Wednesday, November 29, 2023
U.N. Human Rights Committee Offers Critical Recommendations for Transgender Rights in the United States
By: Nic Stelter, Student Fellow & Tamar Ezer, Acting Director Human Rights Clinic, University of Miami School of Law
As we mark the end of Transgender Awareness Month, the United States needs to take a hard look at rampant discrimination against transgender communities. Since 2019, laws violating transgender rights have swept the country:
- 14 states limit discussion of LGBTQ+ issues in schools and prohibit the use of transgender students’ names and pronouns.
- In 9 states, transgender individuals are prohibited from using the bathroom that corresponds with their gender identity in schools, as well other public spaces in some cases.
- 22 states ban at least some forms of gender-affirming health care for children, and 5 of these states punish gender-affirming care as a felony.
- In 23 states, transgender students are banned from participating in school sports consistent with their gender identity.
- We’ve seen book bans double with 45.5% of books targeted written by or about LGBTQ+ individuals.
Moreover, lawmakers have introduced over 500 more bills limiting transgender rights in just the last year.
Our Human Rights Clinic had the opportunity to support a coalition, including Human Rights Watch, Equality Florida, Florida Health Justice Project, Southern Legal Counsel, and Southern Poverty Law Center in advocacy before the United Nations (U.N.) Human Rights Committee, as it reviewed the U.S. for compliance with the International Covenant on Civil and Political Rights (ICCPR). This included submission of a shadow report on human rights violations against transgender communities, development of a factsheet, and oral presentations to the Committee.

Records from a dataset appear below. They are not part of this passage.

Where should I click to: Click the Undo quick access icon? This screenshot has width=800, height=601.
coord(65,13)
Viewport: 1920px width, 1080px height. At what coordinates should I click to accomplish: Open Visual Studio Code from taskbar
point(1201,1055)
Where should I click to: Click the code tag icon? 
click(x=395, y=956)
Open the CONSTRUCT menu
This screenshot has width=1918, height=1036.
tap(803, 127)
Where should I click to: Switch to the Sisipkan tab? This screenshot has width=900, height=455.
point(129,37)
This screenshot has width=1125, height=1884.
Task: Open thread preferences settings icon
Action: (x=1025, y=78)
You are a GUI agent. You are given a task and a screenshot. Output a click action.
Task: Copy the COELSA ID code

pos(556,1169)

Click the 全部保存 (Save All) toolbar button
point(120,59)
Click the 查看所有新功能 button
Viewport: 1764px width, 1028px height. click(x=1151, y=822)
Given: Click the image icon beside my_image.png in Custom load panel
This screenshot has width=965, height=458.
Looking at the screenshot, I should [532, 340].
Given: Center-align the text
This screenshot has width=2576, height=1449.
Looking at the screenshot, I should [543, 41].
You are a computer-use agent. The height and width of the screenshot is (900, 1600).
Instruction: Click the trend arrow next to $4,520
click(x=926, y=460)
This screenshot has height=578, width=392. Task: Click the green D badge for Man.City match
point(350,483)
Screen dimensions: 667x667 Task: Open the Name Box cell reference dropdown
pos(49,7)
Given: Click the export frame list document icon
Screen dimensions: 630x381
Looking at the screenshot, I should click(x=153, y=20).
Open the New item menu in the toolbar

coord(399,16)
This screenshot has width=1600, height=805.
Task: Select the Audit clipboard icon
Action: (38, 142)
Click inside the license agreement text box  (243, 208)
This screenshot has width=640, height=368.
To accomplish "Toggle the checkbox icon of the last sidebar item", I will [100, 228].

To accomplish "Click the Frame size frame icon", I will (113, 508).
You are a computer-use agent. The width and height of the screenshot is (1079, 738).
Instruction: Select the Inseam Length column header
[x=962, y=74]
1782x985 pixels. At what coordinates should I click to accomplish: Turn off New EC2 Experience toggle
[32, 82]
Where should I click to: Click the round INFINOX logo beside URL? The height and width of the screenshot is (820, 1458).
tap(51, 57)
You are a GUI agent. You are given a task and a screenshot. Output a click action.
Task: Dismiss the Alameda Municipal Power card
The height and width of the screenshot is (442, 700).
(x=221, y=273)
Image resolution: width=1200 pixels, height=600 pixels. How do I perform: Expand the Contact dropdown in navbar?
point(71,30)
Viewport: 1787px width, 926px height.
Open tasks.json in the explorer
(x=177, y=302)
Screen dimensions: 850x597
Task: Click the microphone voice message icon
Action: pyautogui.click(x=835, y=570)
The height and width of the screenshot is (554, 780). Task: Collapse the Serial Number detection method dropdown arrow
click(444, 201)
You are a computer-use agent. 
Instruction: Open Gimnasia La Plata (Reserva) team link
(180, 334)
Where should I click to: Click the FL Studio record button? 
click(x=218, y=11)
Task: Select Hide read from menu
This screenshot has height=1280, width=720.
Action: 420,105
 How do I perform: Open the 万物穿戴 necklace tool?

Earlier this month, the Human Rights Committee released its Concluding Observations and underscored with concern “the increase of state legislation that severely restricts the rights of persons based on their sexual orientation or gender identity.” Additionally, it pointed to hate crimes and prevalent discrimination in access to housing, employment, and other services. The Committee found violations of the rights to equality and non-discrimination; freedom of expression; privacy; family; life; and freedom from torture and cruel, inhuman, and degrading treatment.
To prevent these abuses, the Human Rights Committee urged the U.S. to “adopt all measures necessary to ensure that state laws that discriminate against persons based on their sexual orientation and gender identity are repealed and that comprehensive legislative initiatives prohibiting discrimination on those grounds . . . are adopted at the federal, state, local and territorial levels.” The Committee further called on the U.S. to investigate harassment and violence against transgender individuals and make sure that “perpetrators are brought to justice and victims are provided with effective remedies and redress.”
It is time for the U.S. to heed the Committee’s recommendations. Its findings, as Human Rights Watch noted, are “a wake-up call for state and federal lawmakers.” As one of our partners, a former teacher and transgender resident of Florida, poignantly stated, “Trans people are humans too and deserve to live in this country.” Let’s make the U.S a place where everyone can live with dignity. We hope the Concluding Observations can serve as a tool in pushing this forward.